The labor federation's political committee makes a recommendation to its executive committee, scheduled to meet in August. Executive committee action, in turn, sets up an endorsement at the AFL-CIO general convention in October.

The immediate divisive issue is administration opposition to a bill to protect the domestic steel industry from a surge of very low-priced steel imported from Asian nations, triggered by the Asian financial crisis. The administration prefers negotiating "voluntary" export restraints, which preserves the illusion of free trade.

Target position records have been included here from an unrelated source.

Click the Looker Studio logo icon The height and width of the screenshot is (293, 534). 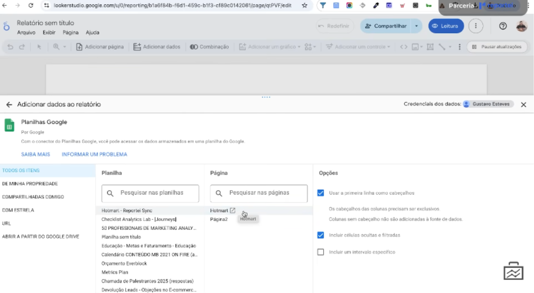tap(7, 27)
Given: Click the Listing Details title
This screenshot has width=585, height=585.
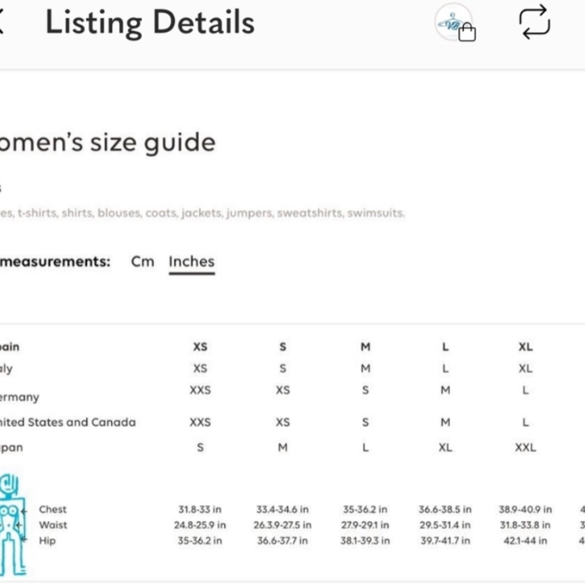Looking at the screenshot, I should [150, 22].
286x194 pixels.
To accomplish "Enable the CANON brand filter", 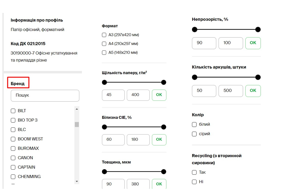I will [13, 158].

But the deeper issue is labor unhappiness with the administration's general stance on trade -- everything from NAFTA to demands for presidential "fast-track" negotiating authority to the administration's China trade policy. The coolness to Gore mixes industry-specific concerns with a broader unease that the administration is promoting a set of rules for world commerce that emphasizes property rights but largely ignores labor, environmental, and human rights issues. One possible compromise would have the administration support a trade bill with labor and environmental standards more to labor's liking.

Given Republican opposition, such a bill would not likely pass. But since any trade bill is an uphill battle this year, at least a prolabor one would would produce harmony between the administration and its sometime union allies.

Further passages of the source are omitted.